§ Questões de estudo
a) Resuma em duas frases o texto sobre a Copa América no Brasil.
b) No texto sobre a Copa América no Brasil, transforme em lista o parágrafo iniciado por “Na final da Libertadores”, sem perder seus fatos principais.

§ Trecho fornecido
━━━━━━━━━━━━━━━━━━━━

A notícia caiu como uma bomba nas redes sociais, principalmente porque o torneio está marcado para começar… em duas semanas, no dia 13 de junho. Para leigos e especialistas, a rápida concordância do Brasil diante da negativa argentina em sediar a competição sozinha neste momento é prova de que não houve análise epidemiológica. 

“Claro que não existe uma programação ou estratégia para evitar que o contágio aconteça”, afirma Diego Xavier, pesquisador da Fiocruz, em entrevista ao Globo. “Comparando a Libertadores com a Copa América é como pensar num feriado eventual, em que poucas pessoas se movimentam, e no feriadão de Natal e Ano Novo com muitas pessoas se movimentando ao mesmo tempo”, continua ele. 

Na final da Libertadores, pródiga em imagens de torcedores sem máscaras se aglomerando em ruas e bares, os times que vieram jogar no Brasil ficaram entre 48 e 72 horas no país. Já na Copa América, as seleções ficarão hospedadas por, pelo menos, 15 dias. “Nesse período, haverá deslocamentos para treinos, hotéis, jogos e, possivelmente, outras cidades. E quase tudo simultaneamente”, descreve o jornal. 

“A Conmebol se valeu do negacionismo do Brasil para trazer a competição para cá”, resumiu Robson Morelli, no Estadão. “”Como assim? Por que sediar um evento internacional neste momento e com apenas duas semanas para planejar qualquer ação de saúde e prevenção. Não há tempo nem de vacinar os envolvidos”, criticou, por sua vez, a apresentadora Fátima Bernardes.

Sim. A história piora porque embora a Conmebol tenha recebido do governo uruguaio uma doação de 50 mil doses de vacinas, até o momento, apenas Uruguai, Paraguai, Equador, Chile e Venezuela estão vacinando seus jogadores e membros das comissões técnicas. Como o imunizante é a CoronaVac, são necessárias duas doses, que deve ser aplicada com intervalo que varia entre 14 e 28 dias. Não é difícil fazer as contas e ver que a competição pode acontecer com muita gente sem proteção completa. 

No ritmo do improviso, a CBF estuda burlar a lei brasileira que prevê a doação de 50% de qualquer vacina conseguida fora do Programa Nacional de Imunizações para o SUS. Um total de cinco mil doses caberia à CBF. Segundo o Estadão, uma partida no Paraguai no dia 8 de junho seria a deixa para que jogadores e equipe técnica se vacinassem naquele país. A questão continua sendo, é claro, como eles vão tomar a segunda dose em pleno torneio.

A repercussão continuou ao longo do dia. Os governadores de Pernambuco, Rio Grande do Norte e Minas Gerais anunciaram que não querem jogos da Copa América em seus estados. O PT e deputados entraram com ações no Supremo Tribunal Federal para barrar a competição. Membros da CPI da Pandemia protocolaram um pedido para o presidente da CBF, Rogério Caboclo, comparecer ao Senado para justificar a decisão de realizar o torneio aqui. 

Diante de tudo isso, o governo federal começou a ensaiar um recuo. Coube ao ministro da Casa Civil, Luiz Eduardo Ramos, se manifestar sobre o assunto, apenas à noite. “Não tem nada certo, quero manifestar de forma clara. Estamos no meio do processo, mas não vamos nos furtar a uma demanda, caso seja possível, atender”, afirmou. “Estamos verificando detalhes. Se Deus quiser, amanhã teremos uma posição final”.

━━━━━━━━━━━━━━━━━━━━

§ Informações
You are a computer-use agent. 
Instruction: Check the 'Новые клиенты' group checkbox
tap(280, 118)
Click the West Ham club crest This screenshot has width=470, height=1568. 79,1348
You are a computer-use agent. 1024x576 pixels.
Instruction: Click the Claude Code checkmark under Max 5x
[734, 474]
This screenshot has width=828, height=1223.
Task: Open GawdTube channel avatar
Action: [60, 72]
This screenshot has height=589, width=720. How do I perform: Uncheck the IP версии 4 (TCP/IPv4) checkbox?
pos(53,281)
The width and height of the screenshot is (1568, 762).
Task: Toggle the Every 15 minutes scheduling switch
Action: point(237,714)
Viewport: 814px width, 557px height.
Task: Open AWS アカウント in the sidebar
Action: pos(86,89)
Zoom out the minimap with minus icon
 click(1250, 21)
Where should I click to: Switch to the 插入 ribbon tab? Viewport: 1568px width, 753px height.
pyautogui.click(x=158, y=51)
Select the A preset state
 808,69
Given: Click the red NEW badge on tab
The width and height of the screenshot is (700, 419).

━━━━━━━━━━━━━━━━━━━━

§ Respostas
a) A rápida concordância do Brasil em sediar a Copa América, a duas semanas do início, foi criticada por especialistas e comentaristas, que apontam a falta de análise epidemiológica e o risco de que muitos participantes joguem sem vacinação completa. Governadores, partidos, deputados e membros da CPI da Pandemia reagiram contra o torneio, e o governo federal começou a ensaiar um recuo, afirmando que ainda não havia nada certo.

b)
- Na final da Libertadores, houve muitas imagens de torcedores sem máscaras se aglomerando em ruas e bares.
- Os times que vieram jogar no Brasil ficaram entre 48 e 72 horas no país.
- Na Copa América, as seleções ficarão hospedadas por pelo menos 15 dias.
- Segundo o jornal, nesse período haverá deslocamentos para treinos, hotéis, jogos e possivelmente outras cidades, quase tudo ao mesmo tempo.